The impact of corticosteroids on influenza severity and outcome are conflicting, since there are no randomized trials assessing this effect. High-dose steroids may prolong viral shedding in HSCT recipients [8, 21] and increase the risk of lower respiratory tract diseases in pediatric cancer patients. But in other studies, it has been suggested that progression to lower respiratory tract diseases may be reduced or not affected [8, 21]. In our experience, patients previously treated with corticosteroids showed a better outcome than other ISP and similar to that of non-ISP.

Although initially a low rate of bacterial co-infection was reported in cases of pandemic influenza A (H1N1) with severe pneumonia [6, 7], later studies showed that bacterial co-infection could be found in 28–55% of fatal cases [22, 23]. In the present study, the proportion of patients co-infected was higher in ISP, and this was especially important in those with complicated diseases, where three-quarters of cases presented a bacterial co-infection. The isolated bacteria were also different from non-ISP, with a higher proportion of gram-negative bacilli and S. aureus infections. Co-infection by these microorganisms is probably related to the close contact of these patients with healthcare facilities. The high frequency of co-infection in severe cases and the presence of “non-strict” community-acquired respiratory pathogens would determine, according to the local epidemiology, the need for using broad-spectrum antibacterial agents in severe cases of influenza A 2009 (H1N1) in ISP.

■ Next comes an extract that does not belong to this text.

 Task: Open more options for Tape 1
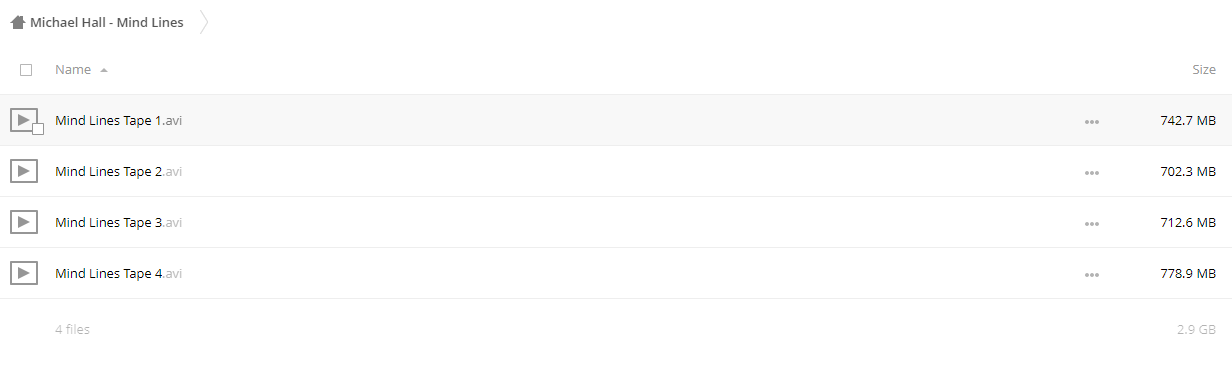pos(1091,122)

Delayed hospital admission and antiviral therapy have been associated with an unfavorable outcome in the general population and in solid-organ transplant recipients [17, 24, 25]. In the present study, all patients with complicated diseases started therapy beyond the first 48 h of symptoms. Indeed, this was the only modifiable risk factor of complicated influenza A 2009 (H1N1) infection in this population. Although the proportion of patients receiving antiviral therapy was much higher than that described in series of seasonal influenza [1, 9], an effort should be made to decrease the time of onset of antiviral therapy. For this reason, during epidemiological risk periods, ISP should be screened for symptoms and early influenza diagnosis and therapy should be considered in those cases with compatible syndromes or pneumonia.

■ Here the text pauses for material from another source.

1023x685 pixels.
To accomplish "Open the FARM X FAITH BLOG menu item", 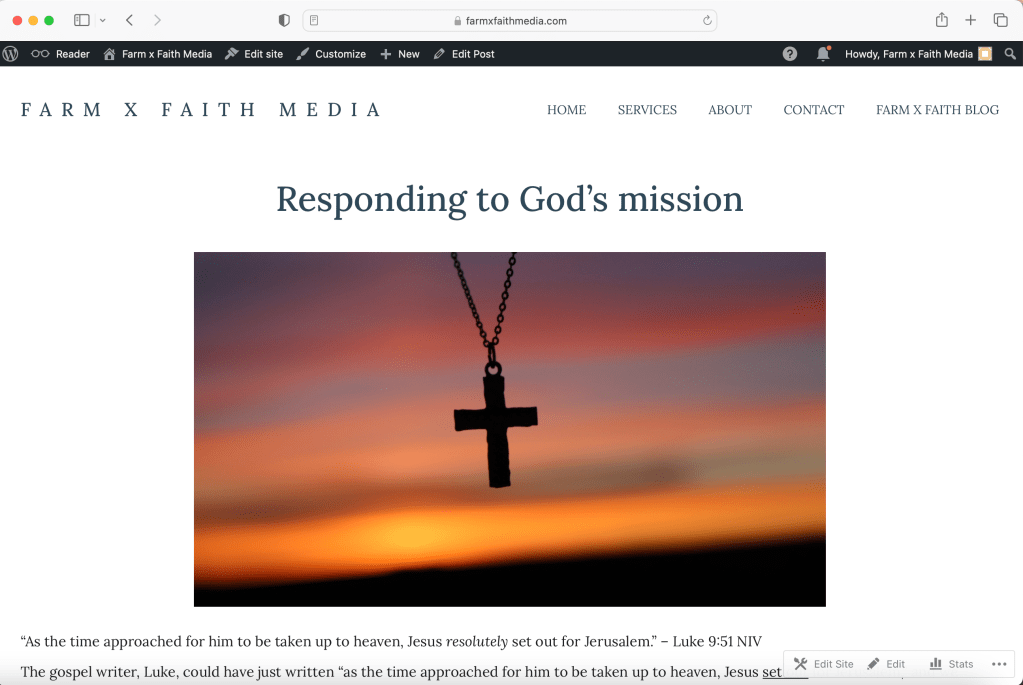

Our study has several limitations. First, serological studies of atypical pathogens of community-acquired pneumonia could not be systematically done, and, therefore, co-infection by atypical microorganisms could not be ruled out. Second, susceptibility to oseltamivir was not performed, and, therefore, we cannot determine if oseltamivir resistance was associated with complicated diseases. Finally, as the outcome of influenza A 2009 (H1N1) infection was not previously known, it is possible that the decision of hospitalizing ISP was not only related to the severity of the underlying disease and to the degree of complications detected, but also to general caution regarding the management of these patients, and milder cases than in non-ISP patients would have been hospitalized.

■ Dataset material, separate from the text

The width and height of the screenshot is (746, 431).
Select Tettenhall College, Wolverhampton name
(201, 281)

In summary, influenza A 2009 (H1N1) virus infection in ISP causes a disease with clinical symptoms similar to those of non-ISP, but with higher related mortality, especially in neutropenic patients. Bacterial co-infection is frequent in complicated cases, with a high rate of gram-negative bacilli. Clinicians should have a high index of suspicion in pandemic or epidemic periods in order to initiate antiviral therapy early.